There are over 100 cities around the world that have “Chinatown” areas, communities with large ethnically Chinese populations in close proximity. General Interactive Co’s game Chinatown Detective Agency takes place in a Chinatown in Singapore and follows the exploits of ex-cop turned private investigator Amira Darma. So, we’re looking into the game for its Kickstarter campaign and played the first case which takes approximately an hour to complete.
The first thing that struck me from the game, just noticing the screen setup, is the amount of inspiration it takes from the Carmen Sandiego series from the 80s and 90s. As one of the few video games I was allowed to play at the time, I’m a huge Carmen Sandiego fan, even though I still suck at geography. Having several different message windows as well as a smart assistant definitely contributes to Chinatown Detective Agency feeling futuristic, though more cyberpunk than sleek.
Unfortunately, with so much of the screen taken up by tools, the visuals suffer. While the traditional pixel art is fun, the lack of faces on the characters outside of their dialogue boxes means you’re moving a faceless creature across the screen. It looks a bit odd. The backgrounds aren’t detailed either, but that style choice doesn't evoke quite the same uncanny feeling as the featureless people meandering about. On the other hand, the character portraits are beautifully rendered and wonderfully detailed, making each individual look phenomenal.
The plot is, unfortunately, fairly straightforward for a mystery/investigation game. Amira meets up with a client named Rupert Zhou via an old contact. A member of the rich and powerful cabal secretly running Singapore from the behind the scenes, he requests her help in tracking down a man with a debt to pay, going only off of a quote from a book that he gives you as your only clue. While this is an intriguing setup, it fails to pan out.

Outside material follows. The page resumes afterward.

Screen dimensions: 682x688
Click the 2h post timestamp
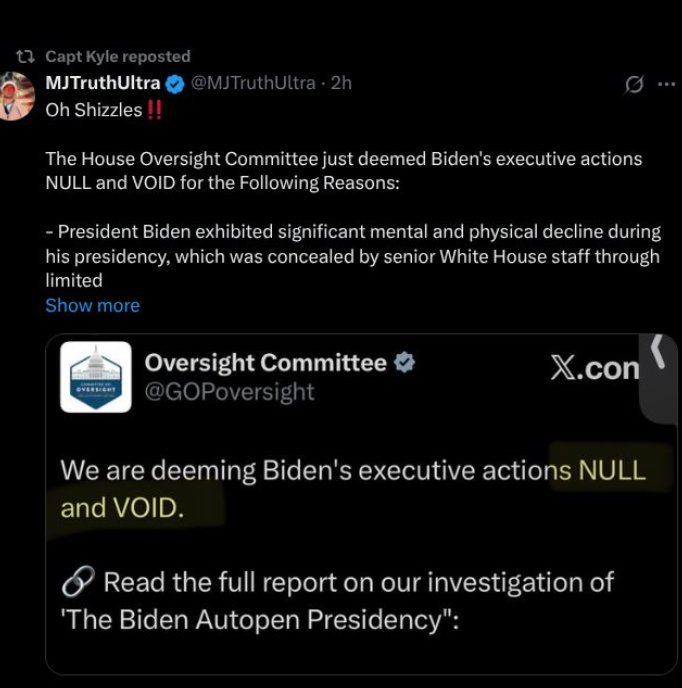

There’s no ambiguity about where to go at any point or about what to look for, and Amira follows labeled connect the dots to solve the case.
I appreciate that this is a tutorial case right out of the gate, but the straightforwardness was almost insultingly easy. It also makes Amira come off in a bad light, as we aren’t shown brains or resourcefulness or any of the other qualities she should have as a detective. It also begs the question why Singapore’s elite need her to unravel this puzzle, and how, if they got the first clue to begin with, were they not able to track this man themselves. It’s fairly nonsensical when you break the whole thing down logically, but it works on a surface level.
The one puzzle in this case is not very well thought out or explained. It’s a simple number to letter cipher, with a key that intentionally makes it look more difficult than it is, and one that we are handed without having to actually work for it. It feels like being handed a puzzle, rather than playing through an adventure game and actually figuring it out for yourself.
The voice acting in Chinatown Detective Agency is middling. While we only hear from three characters, there’s a distinct lack of emotion in the performances. At the bottom of the list, Rupert Zhou sounds unconvinced of his own power and influence. Amira, meanwhile, sounds on the verge of abject boredom during every interaction she partakes in.
It’s clear that Chinatown Detective Agency needs some polishing. It’s also clear that the right elements are in place From the Sandiego inspired layout to the beautiful character portraits and intriguing premise, there’s plenty of promise. Will Chinatown Detective Agency be able to find the diamond in the rough? Time will tell.
TechRaptor previewed Chinatown Detective Agency on PC using a copy provided by the developer.